→ Exercise aim
The records that follow must be repeated exactly, line by line.

→ Stored items
* * * * *

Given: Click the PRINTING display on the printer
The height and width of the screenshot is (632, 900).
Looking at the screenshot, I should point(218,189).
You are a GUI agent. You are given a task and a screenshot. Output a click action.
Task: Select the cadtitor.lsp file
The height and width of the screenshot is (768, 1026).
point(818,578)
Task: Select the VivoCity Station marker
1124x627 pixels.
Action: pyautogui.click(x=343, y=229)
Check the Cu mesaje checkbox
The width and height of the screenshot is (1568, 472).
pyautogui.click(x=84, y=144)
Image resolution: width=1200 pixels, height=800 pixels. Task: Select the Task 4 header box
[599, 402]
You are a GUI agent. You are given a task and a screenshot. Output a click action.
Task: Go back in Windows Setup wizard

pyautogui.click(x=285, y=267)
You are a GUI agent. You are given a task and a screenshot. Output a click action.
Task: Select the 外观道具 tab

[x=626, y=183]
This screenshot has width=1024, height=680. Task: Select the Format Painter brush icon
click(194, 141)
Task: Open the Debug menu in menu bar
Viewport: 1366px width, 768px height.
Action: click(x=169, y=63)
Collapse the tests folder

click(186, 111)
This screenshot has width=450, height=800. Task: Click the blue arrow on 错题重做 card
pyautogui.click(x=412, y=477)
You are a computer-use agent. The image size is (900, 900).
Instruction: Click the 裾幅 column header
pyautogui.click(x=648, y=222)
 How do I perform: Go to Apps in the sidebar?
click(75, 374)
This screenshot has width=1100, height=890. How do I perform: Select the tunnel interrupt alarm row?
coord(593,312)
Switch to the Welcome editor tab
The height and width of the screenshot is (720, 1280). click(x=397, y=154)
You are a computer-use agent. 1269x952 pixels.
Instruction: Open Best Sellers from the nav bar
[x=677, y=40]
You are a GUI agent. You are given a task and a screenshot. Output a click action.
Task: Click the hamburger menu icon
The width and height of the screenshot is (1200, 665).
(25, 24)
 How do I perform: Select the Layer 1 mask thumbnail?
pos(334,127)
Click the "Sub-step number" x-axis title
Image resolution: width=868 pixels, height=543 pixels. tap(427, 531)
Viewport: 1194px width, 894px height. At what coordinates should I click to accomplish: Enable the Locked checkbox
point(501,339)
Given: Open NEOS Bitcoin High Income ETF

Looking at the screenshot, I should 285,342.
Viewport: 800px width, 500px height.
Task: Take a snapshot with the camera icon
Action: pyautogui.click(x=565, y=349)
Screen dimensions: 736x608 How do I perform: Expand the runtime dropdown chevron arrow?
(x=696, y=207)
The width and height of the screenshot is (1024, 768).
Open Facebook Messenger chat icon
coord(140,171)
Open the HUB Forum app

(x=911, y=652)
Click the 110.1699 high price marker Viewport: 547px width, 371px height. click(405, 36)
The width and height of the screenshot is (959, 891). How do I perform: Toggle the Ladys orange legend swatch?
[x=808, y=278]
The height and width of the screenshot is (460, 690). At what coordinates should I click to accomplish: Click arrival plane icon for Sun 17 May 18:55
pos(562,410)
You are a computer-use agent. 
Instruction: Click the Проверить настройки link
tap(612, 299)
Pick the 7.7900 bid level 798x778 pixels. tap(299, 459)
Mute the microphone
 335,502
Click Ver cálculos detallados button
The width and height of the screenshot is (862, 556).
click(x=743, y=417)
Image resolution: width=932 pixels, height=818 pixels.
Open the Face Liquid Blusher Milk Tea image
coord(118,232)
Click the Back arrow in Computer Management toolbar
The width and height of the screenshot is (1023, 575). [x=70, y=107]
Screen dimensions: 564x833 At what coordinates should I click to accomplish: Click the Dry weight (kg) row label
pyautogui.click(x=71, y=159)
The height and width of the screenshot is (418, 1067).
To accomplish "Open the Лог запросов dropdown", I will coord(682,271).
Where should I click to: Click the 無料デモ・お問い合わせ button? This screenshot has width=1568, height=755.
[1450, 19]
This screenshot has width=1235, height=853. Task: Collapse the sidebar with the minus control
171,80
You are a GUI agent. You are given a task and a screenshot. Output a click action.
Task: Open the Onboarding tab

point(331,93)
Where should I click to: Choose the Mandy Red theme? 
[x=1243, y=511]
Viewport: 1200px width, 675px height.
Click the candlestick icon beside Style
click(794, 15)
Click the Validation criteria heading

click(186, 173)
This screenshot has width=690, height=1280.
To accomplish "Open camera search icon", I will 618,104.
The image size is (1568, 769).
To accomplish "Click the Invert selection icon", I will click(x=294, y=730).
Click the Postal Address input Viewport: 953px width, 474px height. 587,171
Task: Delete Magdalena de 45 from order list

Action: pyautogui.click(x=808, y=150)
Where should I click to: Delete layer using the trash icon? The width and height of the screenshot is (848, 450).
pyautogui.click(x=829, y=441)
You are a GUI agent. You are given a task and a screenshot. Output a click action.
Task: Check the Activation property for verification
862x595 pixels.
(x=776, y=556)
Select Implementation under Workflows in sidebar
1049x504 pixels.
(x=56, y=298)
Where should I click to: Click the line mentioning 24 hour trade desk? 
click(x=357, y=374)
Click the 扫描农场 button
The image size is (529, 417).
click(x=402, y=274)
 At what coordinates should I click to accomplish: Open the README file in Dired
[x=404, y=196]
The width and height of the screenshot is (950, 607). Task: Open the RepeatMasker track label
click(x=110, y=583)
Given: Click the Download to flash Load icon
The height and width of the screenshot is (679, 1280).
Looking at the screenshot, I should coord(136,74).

* * * * *

→ Answer space
Given: Click the PRINTING display on the printer
The height and width of the screenshot is (632, 900).
Looking at the screenshot, I should point(218,189).
You are a GUI agent. You are given a task and a screenshot. Output a click action.
Task: Select the cadtitor.lsp file
The height and width of the screenshot is (768, 1026).
point(818,578)
Task: Select the VivoCity Station marker
1124x627 pixels.
Action: pyautogui.click(x=343, y=229)
Check the Cu mesaje checkbox
The width and height of the screenshot is (1568, 472).
pyautogui.click(x=84, y=144)
Image resolution: width=1200 pixels, height=800 pixels. Task: Select the Task 4 header box
[599, 402]
You are a GUI agent. You are given a task and a screenshot. Output a click action.
Task: Go back in Windows Setup wizard

pyautogui.click(x=285, y=267)
You are a GUI agent. You are given a task and a screenshot. Output a click action.
Task: Select the 外观道具 tab

[x=626, y=183]
This screenshot has width=1024, height=680. Task: Select the Format Painter brush icon
click(194, 141)
Task: Open the Debug menu in menu bar
Viewport: 1366px width, 768px height.
Action: click(x=169, y=63)
Collapse the tests folder

click(186, 111)
This screenshot has width=450, height=800. Task: Click the blue arrow on 错题重做 card
pyautogui.click(x=412, y=477)
You are a computer-use agent. The image size is (900, 900).
Instruction: Click the 裾幅 column header
pyautogui.click(x=648, y=222)
 How do I perform: Go to Apps in the sidebar?
click(75, 374)
This screenshot has width=1100, height=890. How do I perform: Select the tunnel interrupt alarm row?
coord(593,312)
Switch to the Welcome editor tab
The height and width of the screenshot is (720, 1280). click(x=397, y=154)
You are a computer-use agent. 1269x952 pixels.
Instruction: Open Best Sellers from the nav bar
[x=677, y=40]
You are a GUI agent. You are given a task and a screenshot. Output a click action.
Task: Click the hamburger menu icon
The width and height of the screenshot is (1200, 665).
(25, 24)
 How do I perform: Select the Layer 1 mask thumbnail?
pos(334,127)
Click the "Sub-step number" x-axis title
Image resolution: width=868 pixels, height=543 pixels. tap(427, 531)
Viewport: 1194px width, 894px height. At what coordinates should I click to accomplish: Enable the Locked checkbox
point(501,339)
Given: Open NEOS Bitcoin High Income ETF

Looking at the screenshot, I should 285,342.
Viewport: 800px width, 500px height.
Task: Take a snapshot with the camera icon
Action: pyautogui.click(x=565, y=349)
Screen dimensions: 736x608 How do I perform: Expand the runtime dropdown chevron arrow?
(x=696, y=207)
The width and height of the screenshot is (1024, 768).
Open Facebook Messenger chat icon
coord(140,171)
Open the HUB Forum app

(x=911, y=652)
Click the 110.1699 high price marker Viewport: 547px width, 371px height. click(405, 36)
The width and height of the screenshot is (959, 891). How do I perform: Toggle the Ladys orange legend swatch?
[x=808, y=278]
The height and width of the screenshot is (460, 690). At what coordinates should I click to accomplish: Click arrival plane icon for Sun 17 May 18:55
pos(562,410)
You are a computer-use agent. 
Instruction: Click the Проверить настройки link
tap(612, 299)
Pick the 7.7900 bid level 798x778 pixels. tap(299, 459)
Mute the microphone
 335,502
Click Ver cálculos detallados button
The width and height of the screenshot is (862, 556).
click(x=743, y=417)
Image resolution: width=932 pixels, height=818 pixels.
Open the Face Liquid Blusher Milk Tea image
coord(118,232)
Click the Back arrow in Computer Management toolbar
The width and height of the screenshot is (1023, 575). [x=70, y=107]
Screen dimensions: 564x833 At what coordinates should I click to accomplish: Click the Dry weight (kg) row label
pyautogui.click(x=71, y=159)
The height and width of the screenshot is (418, 1067).
To accomplish "Open the Лог запросов dropdown", I will coord(682,271).
Where should I click to: Click the 無料デモ・お問い合わせ button? This screenshot has width=1568, height=755.
[1450, 19]
This screenshot has width=1235, height=853. Task: Collapse the sidebar with the minus control
171,80
You are a GUI agent. You are given a task and a screenshot. Output a click action.
Task: Open the Onboarding tab

point(331,93)
Where should I click to: Choose the Mandy Red theme? 
[x=1243, y=511]
Viewport: 1200px width, 675px height.
Click the candlestick icon beside Style
click(794, 15)
Click the Validation criteria heading

click(186, 173)
This screenshot has width=690, height=1280.
To accomplish "Open camera search icon", I will 618,104.
The image size is (1568, 769).
To accomplish "Click the Invert selection icon", I will click(x=294, y=730).
Click the Postal Address input Viewport: 953px width, 474px height. 587,171
Task: Delete Magdalena de 45 from order list

Action: pyautogui.click(x=808, y=150)
Where should I click to: Delete layer using the trash icon? The width and height of the screenshot is (848, 450).
pyautogui.click(x=829, y=441)
You are a GUI agent. You are given a task and a screenshot. Output a click action.
Task: Check the Activation property for verification
862x595 pixels.
(x=776, y=556)
Select Implementation under Workflows in sidebar
1049x504 pixels.
(x=56, y=298)
Where should I click to: Click the line mentioning 24 hour trade desk? 
click(x=357, y=374)
Click the 扫描农场 button
The image size is (529, 417).
click(x=402, y=274)
 At what coordinates should I click to accomplish: Open the README file in Dired
[x=404, y=196]
The width and height of the screenshot is (950, 607). Task: Open the RepeatMasker track label
click(x=110, y=583)
Given: Click the Download to flash Load icon
The height and width of the screenshot is (679, 1280).
Looking at the screenshot, I should coord(136,74).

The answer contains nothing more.